Like the guys who wrote a manifesto over 20 years ago, these people think Web 3.0 will solve all our problems. They also don’t seem to think it will cause any problems of its own. Criminals using BitCoin? No way, people blow that out of proportion! Losing all your NFT’s because you forgot a password and there’s no central entity to recover it? I’m sure that won’t happen often! And there’s no telling what other harm may come, because it’s all too new. In fact…

Nobody knows what the future holds

I think there will be a cool use for all this new technology, but I don’t think we’ve found it yet. If you look at how the Cluetrain Manifesto describes the future, you’ll see that they’re basically describing communication as it was in 1999, but MORE! They didn’t know that dynamic web pages would allow for endlessly scrolling social media, that high quality cameras on phones would allow anybody to create content, that AI would allow everybody to look like a dog in their photos, or that WebGL would allow a rich ecosystem of indie games on sites like itch.io. The new tech hadn’t been around long enough for these great ideas to come up, and it turns out the future is hard to predict.
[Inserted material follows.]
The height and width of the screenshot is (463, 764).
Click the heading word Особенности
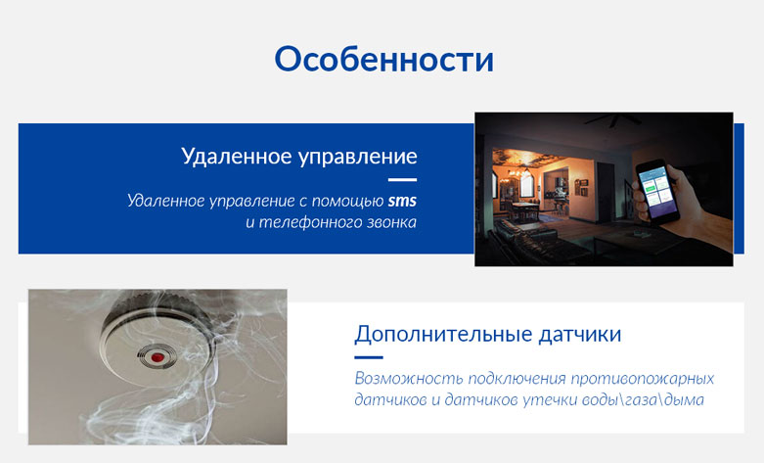pyautogui.click(x=383, y=60)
Similarly, I think all the Web 3.0 fancy schmancy stuff will result in something really cool. I don’t think it’s going to be “Facebook… but with cryptocurrency!” or “YouTube, but your videos are NFTs!” or anything like that. The average internet user has no use for these things in their current state, just like most people weren’t on internet forums in the 1990’s. Nowadays, everybody and their grandma is on Facebook. Somewhere, somebody is working on something using Web 3.0 tech that will become an ubiquitous part of every day life. What is that thing?

Nobody knows!

Web 2.0 isn’t obsolete

No matter what that cool thing is, it isn’t going to be a 1-to-1 replacement for what’s around right now. How can I be so sure? Web 1.0 was the age of the static web. HTML was just markup - it arranged things and applied styles and that’s it. Nothing changed, nothing was dynamic. Web 2.0 changed that.

But static webpages didn’t go away. You’re reading one right now. I don’t need this page to be dynamic. I also don’t need it to use blockchain. No amount of Web 3.0 adoption is going to change that. New technology will add to the internet ecosystem and, yes, some things will likely fall by the wayside, but others will persist. Intelligent humans exist alongside the same dumb microorganisms that have been around for billions of years - survival of the fittest doesn’t mean absolute replacement of old with new.

Summary

New technology is exciting. I can’t wait to see the internet is like in 20 years. But 20 years ago, I never could have predicted what today’s internet is like. I’m not going to bother making predictions, I’ll just wait and see what excitement comes with new technology. I’ll also keep an eye out for the new harm that the new technology will bring - hopefully we’ve learned our lessons from the past, but I honestly doubt it.